Contudo, nem mesmo essa técnica estatística permite relacionar diretamente os resultados dos alunos ao Letra e Vida, devido à dificuldade de se avaliar impacto relatada no primeiro capítulo:

A covariância de X e Y é algo que podemos observar ou medir empiricamente. Não podemos, no entanto, observar diretamente os efeitos causais que talvez acreditemos que tenham criado a covariância. É isso que faz da causalidade um conceito tão metafísico17 (Macclendon, 1994, p. 7, tradução nossa).

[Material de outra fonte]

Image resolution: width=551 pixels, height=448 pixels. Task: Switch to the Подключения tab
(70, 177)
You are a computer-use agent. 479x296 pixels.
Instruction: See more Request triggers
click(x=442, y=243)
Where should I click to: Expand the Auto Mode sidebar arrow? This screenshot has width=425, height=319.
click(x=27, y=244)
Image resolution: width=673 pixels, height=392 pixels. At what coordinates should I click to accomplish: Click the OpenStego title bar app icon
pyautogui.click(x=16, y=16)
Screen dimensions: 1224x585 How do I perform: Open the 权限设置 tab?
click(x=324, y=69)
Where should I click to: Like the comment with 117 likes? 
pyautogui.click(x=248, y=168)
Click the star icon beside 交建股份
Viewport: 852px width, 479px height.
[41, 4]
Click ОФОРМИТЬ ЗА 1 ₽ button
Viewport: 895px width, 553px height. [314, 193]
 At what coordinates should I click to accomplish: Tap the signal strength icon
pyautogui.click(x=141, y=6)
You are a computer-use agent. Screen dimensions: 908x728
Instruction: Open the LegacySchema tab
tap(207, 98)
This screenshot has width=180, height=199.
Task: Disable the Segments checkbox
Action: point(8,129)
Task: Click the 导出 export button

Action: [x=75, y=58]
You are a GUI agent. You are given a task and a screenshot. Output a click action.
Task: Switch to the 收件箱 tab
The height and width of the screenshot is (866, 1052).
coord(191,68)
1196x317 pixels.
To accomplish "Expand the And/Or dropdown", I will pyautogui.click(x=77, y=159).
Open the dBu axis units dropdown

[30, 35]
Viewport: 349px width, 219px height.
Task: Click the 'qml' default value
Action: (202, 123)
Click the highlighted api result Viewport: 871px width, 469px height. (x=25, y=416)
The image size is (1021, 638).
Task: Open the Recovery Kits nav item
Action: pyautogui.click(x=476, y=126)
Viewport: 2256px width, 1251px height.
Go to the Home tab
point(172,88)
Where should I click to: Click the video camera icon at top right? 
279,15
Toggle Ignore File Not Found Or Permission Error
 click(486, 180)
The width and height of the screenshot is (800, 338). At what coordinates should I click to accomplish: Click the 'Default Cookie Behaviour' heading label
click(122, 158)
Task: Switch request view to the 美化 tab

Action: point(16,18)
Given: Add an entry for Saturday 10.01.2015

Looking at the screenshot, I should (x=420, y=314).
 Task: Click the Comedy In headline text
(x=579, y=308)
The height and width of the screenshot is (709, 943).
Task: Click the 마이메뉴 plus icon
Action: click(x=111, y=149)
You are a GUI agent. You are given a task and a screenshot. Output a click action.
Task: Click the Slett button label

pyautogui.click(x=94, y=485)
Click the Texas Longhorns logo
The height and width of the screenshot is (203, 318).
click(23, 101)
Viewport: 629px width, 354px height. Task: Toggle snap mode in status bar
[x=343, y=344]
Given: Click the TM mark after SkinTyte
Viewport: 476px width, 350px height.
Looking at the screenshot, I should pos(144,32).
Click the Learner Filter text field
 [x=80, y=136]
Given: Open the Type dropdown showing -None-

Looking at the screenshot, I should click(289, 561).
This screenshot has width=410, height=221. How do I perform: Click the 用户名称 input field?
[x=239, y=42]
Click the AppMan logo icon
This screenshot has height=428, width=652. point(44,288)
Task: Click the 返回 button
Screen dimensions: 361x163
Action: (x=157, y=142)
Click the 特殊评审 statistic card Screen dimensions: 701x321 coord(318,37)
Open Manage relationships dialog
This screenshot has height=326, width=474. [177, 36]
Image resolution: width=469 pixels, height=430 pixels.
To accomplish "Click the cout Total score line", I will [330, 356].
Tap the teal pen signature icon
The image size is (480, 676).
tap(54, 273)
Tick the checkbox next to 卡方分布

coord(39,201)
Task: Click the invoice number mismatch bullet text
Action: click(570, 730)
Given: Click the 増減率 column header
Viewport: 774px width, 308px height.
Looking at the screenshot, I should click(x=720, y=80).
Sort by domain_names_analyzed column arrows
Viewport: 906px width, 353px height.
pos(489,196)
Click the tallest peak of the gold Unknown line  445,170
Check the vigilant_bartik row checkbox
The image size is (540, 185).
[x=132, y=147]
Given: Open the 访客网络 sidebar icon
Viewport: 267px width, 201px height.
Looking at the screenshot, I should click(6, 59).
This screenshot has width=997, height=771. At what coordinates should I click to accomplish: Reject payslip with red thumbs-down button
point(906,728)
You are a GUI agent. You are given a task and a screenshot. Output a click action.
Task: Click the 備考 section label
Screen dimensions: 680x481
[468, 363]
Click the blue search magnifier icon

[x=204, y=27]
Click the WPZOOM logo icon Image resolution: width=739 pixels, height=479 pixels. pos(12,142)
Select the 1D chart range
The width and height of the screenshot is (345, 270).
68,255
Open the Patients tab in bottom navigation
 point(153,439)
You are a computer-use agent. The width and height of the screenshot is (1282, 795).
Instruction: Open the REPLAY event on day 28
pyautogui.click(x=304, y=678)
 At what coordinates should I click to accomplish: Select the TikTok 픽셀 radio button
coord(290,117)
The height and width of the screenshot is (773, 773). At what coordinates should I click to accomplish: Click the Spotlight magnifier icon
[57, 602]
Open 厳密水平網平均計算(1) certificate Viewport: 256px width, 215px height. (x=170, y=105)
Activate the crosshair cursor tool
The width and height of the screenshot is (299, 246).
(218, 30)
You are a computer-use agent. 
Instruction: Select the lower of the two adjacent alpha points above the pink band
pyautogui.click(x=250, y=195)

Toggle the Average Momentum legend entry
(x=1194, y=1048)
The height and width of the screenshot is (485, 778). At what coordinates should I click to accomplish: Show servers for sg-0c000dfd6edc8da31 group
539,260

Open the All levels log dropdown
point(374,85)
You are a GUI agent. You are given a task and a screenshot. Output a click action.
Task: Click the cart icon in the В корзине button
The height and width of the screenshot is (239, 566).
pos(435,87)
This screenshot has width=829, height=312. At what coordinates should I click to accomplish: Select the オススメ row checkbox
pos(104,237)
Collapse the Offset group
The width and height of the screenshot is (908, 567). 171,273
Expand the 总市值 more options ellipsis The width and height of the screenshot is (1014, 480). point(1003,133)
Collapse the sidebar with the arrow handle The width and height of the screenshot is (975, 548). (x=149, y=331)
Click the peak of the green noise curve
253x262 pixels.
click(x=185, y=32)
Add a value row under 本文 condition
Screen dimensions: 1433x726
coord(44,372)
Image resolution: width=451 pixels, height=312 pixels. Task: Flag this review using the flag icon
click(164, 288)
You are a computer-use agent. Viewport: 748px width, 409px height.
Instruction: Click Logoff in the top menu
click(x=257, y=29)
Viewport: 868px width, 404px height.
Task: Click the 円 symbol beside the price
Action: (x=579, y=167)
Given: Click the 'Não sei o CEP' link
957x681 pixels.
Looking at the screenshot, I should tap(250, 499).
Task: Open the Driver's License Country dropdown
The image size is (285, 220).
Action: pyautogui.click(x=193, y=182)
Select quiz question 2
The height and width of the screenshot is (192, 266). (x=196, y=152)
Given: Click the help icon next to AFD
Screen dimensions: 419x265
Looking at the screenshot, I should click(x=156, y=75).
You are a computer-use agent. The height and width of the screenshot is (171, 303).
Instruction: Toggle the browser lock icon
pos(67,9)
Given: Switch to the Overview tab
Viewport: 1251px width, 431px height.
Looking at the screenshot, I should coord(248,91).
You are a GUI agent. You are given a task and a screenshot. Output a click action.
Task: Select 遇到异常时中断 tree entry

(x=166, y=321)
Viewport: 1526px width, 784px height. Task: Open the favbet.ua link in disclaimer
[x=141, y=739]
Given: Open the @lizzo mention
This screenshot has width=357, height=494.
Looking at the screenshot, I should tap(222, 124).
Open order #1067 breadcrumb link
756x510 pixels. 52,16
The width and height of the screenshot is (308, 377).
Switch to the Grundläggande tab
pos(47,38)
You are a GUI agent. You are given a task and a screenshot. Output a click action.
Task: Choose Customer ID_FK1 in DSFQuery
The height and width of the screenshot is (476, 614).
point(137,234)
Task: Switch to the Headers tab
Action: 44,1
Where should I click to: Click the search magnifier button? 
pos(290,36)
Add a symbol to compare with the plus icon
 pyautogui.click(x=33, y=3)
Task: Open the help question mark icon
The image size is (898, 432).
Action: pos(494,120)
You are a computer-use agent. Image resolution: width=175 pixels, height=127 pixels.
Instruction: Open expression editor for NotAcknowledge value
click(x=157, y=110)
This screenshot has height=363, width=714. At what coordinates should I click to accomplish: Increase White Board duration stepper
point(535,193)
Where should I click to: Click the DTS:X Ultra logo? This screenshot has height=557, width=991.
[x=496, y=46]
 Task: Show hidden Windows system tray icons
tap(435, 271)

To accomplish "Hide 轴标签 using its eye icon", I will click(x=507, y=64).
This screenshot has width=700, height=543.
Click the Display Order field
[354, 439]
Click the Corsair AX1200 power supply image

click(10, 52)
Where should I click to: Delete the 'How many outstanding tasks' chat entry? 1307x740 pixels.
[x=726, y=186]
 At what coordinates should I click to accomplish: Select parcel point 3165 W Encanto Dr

Mesmo assumindo que a regressão múltipla não prova causalidade entre as variáveis, sua importância reside no fato de que não é possível falar em causalidade sem que haja covariância entre as variáveis em estudo (Macclendon, 1994). Entender quanto as variáveis covariam ou não é um primeiro passo para inferir alguma relação entre elas, e a regressão permite esclarecer as relações de covariância. Nesse sentido, ainda que a covariância não seja suficiente para inferir causalidade à relação em estudo, se o modelo mostrasse sua inexistência, qualquer outra tentativa de analisar a influência da formação dos professores nos resultados dos alunos dificilmente seria defensável. Além disso, os resultados obtidos pela análise poderiam ser um dos indicadores para o estudo sobre a força da relação da formação dos professores no curso Letra e Vida e os resultados dos alunos.